If anyone actually wants to purchase a few of these chairs, which are often carried in several fetching colours, I have often wondered how the vendor gets up there to take them from the stack. These pickups are usually so laden with the seller's wares that it's difficult to imagine quite how they got it all on there in the first place. I'm quite sure from the ones I've witnessed, that if I were the one trying to load the flatbed, I'd be continually cursing as, while I attempt to load one huge pile, another comes crashing back to the ground.

Not many minutes later another, quite different, megaphone-amplified voice began to declare its presence. This time it was the scrap iron collector. Pretty soon it was interesting to listen as the two scratchy voices could be heard cruising different parts of the village, each evidently trying to keep his distance from the other. They were almost circling each other like two animals checking out the opposition before setting to with a fight. It doesn't do for two vendors/collectors to arrive at the same time after all. They don't want some householder struggling into their avli with their newly acquired shiny plastic patio furniture set while at the same time the old iron collector comes by to collect their old washing machine. That would be too irritating and just too stressful.

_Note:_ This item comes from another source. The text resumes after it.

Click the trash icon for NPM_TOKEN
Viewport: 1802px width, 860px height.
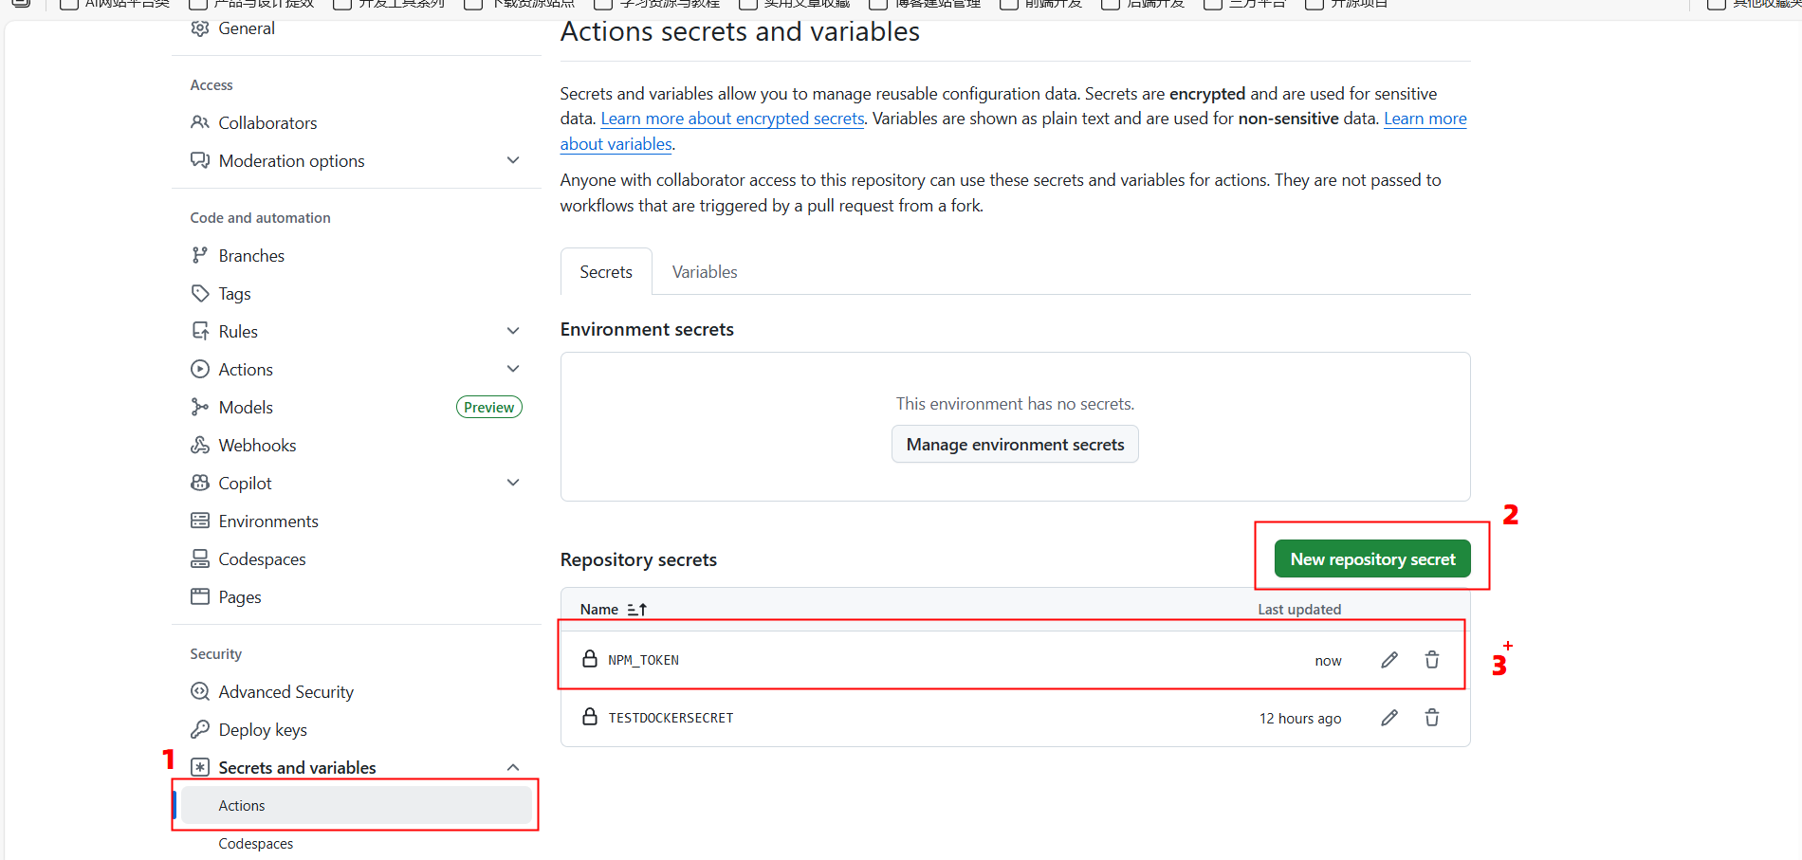[x=1431, y=660]
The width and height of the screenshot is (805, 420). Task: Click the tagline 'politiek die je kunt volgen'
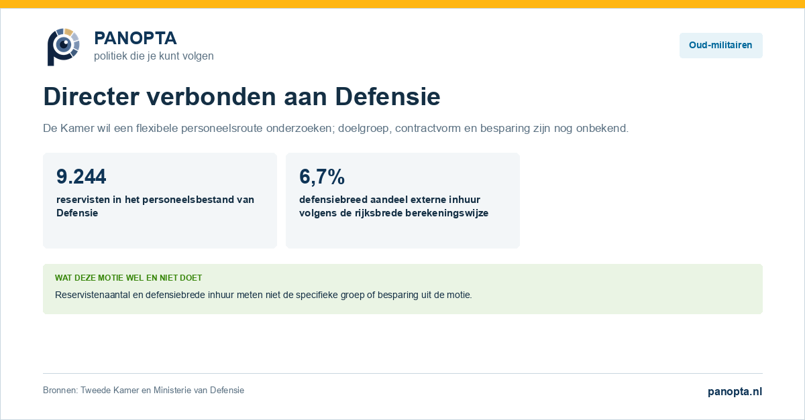click(x=154, y=56)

In fact, the scrap iron collector so puts me in mind of my childhood. It was as far back as 1957 when Peter Sellers the actor released the song "Any Old Iron" back in the days when it was quite a regular occurrence for the scrap metal collectors to come around the streets collecting old mangles and stuff (Point of interest, Sellers didn't write the song, he took it from the old music hall entertainer Harry Champion. What a mine of useless info I am, eh?). Here in Greece it's still a regular occurrence. 

Other mobile vendors that regularly do a tour of the local villages include those selling freshly caught fish (cue all the local cat population to turn out en masse), Chickens (live ones), Carpets and rugs, clothes, Fruit and veg and plants in pots. 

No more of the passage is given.